Maybe you could make a sexual 'bucket list' and put that towards the bottom!


----------



## Catherine602 (Oct 14, 2010)

No one that I know admits to threesomes in their past or present. 

There are posts by women on TAM who have had or are considering a threesome. Do a search and read about their experience. 

From what I read, the following happens:

* some women like it
* some don't and never want to do it again and their partner accept their decision or badgers them to do it again
* some have latent regret 
* some fall in love with the OW or OM and have secret affairs
* some have husbands who fall in love or have secret affairs 
* some who lose respect and love for their partner after seeing them with OM/OW
* some get STD's women are more vulnerable than men

You may safely negotiate the downside for many encounters and then your partner meets someone with whom they form an emotional connection or one of you contact herpes or are colonized by a cancer associated HPV. 

Condoms don't protect against herpes. All you need is skin to skin contact. If you receive or give oral sex with or without a condom or dam to multiple partner's, the possibility of picking up a strain of virus that is carcinogenic is higher. 

It takes 10 - 20 years for oral or cervical cancer to manifest. 

What are the true numbers? It is hard to tell because 
* people lie about having had the experience when they didn't or 
* they lie about enjoying it when they didn't or 
* they lie about not having had one when they did 

People also vigorously defend or encourage others to have threesomes because they think that increases their chances of having one. 

These are things to consider. I suggest that you consider the risks Vs. benefits. 

Are the benefits of orgasms with OM/OW worth the possibility of losing everything and/or be colonized by a virus with latent effects that might kill you or your husband?

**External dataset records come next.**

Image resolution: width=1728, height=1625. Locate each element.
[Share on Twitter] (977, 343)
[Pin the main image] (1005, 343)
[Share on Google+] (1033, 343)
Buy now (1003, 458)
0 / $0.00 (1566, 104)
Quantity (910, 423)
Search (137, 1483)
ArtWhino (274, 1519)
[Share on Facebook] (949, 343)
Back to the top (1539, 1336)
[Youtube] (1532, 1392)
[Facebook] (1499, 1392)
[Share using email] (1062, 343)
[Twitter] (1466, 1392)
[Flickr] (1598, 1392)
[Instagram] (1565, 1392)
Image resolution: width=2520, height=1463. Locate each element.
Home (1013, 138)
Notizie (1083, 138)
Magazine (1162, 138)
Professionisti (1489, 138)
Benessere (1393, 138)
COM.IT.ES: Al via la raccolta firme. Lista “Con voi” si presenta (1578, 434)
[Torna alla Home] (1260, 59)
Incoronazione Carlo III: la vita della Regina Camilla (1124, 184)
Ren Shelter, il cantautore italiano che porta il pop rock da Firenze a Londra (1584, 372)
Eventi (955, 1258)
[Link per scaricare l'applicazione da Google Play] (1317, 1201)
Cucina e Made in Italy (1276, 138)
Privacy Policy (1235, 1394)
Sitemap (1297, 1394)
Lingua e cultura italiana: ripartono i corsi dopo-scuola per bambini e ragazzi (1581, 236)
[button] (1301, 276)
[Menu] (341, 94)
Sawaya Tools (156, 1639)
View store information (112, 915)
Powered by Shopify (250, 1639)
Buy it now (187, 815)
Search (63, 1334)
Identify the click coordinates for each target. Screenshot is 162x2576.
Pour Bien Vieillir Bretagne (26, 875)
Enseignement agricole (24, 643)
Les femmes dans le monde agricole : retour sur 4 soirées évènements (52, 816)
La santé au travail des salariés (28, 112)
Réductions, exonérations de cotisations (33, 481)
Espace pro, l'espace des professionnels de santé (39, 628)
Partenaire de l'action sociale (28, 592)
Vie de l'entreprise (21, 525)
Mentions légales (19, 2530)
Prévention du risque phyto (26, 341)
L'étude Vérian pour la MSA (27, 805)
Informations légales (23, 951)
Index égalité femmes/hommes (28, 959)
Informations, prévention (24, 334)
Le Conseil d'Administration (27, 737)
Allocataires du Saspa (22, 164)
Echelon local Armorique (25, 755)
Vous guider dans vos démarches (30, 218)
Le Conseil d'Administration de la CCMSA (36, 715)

BBC News - More men 'have oral cancer virus'
BBC NEWS | Health | Oral sex linked to throat cancer


----------



## crossbar (Aug 25, 2011)

I was curious once. I was curious to see if I could get away with fixing some shingles on the roof of our three story house. To ensure my safety, I was going to tie a rope round my waist and the other end to the satalite dish so I could save the cost of hiring some roofers. I thought it was a solid plan, but my wife didn't. So, it didn't happen....and I stopped drinking for the night.


----------



## SoCalHubby (Jan 7, 2012)

People have strong feelings about this one. I would agree there are risks involved, but I don't think it's necessarily doom and gloom as others have suggested. My advice is to first enjoy it as a fantasy, and then proceed with caution. Maybe fantasy play is enough. Try to separate the fun/fantasy from the potentially uncomfortable/risky reality. Someone wrote that the fact you're even thinking about this implies there's something wrong with your marriage -- that's BS in my opinion. Keep thinking and dreaming and communicating but be careful.


----------



## vickyyy (Oct 28, 2011)

such people are mentally sick and they need medical help and counseling.


----------



## Shaggy (Jul 17, 2011)

I've always wondered how people first would start shooting heroin, I mean you need to stick a needle in your arm. Who is that willing to not only stick a needle in their arm, but also so stupid as to gamble that they are that one person who doesn't ruin their life doing it.
_Posted via Mobile Device_


----------



## whatmeworry (Feb 7, 2012)

Some people just love to judge others dont they? Others are more open minded on subjects such as these. A question was asked, and my husband and I decided to answer. We certainly were, and are not trying to convert anyone over to threesomes or swinging. We tried it because we both had fantasies, and we are open enough with each other to talk about our own personal fantasies. Not every couple can do that, and we realize that.

So there was no problem with us, at the very least, talking about it. We just didnt consider doing this overnight. We talked about it on and off for over a year before we decided to dip our toe's in the water so to speak. We talked about trust, we talked about our relationship, we talked about why we wanted to both do this, we had the same fantasy.

Our love and respect of one another never came into question. The fact that we are very close, soul mates, made it a lot easier to talk about it. We were more worried about making sure our privacy would be respected than any other deciding factors. We are professional people, with great jobs, kids, a nice house, and a great life. It went without saying that if we both were going to do this, it would be far away from our regular lives. Its important to separate the two.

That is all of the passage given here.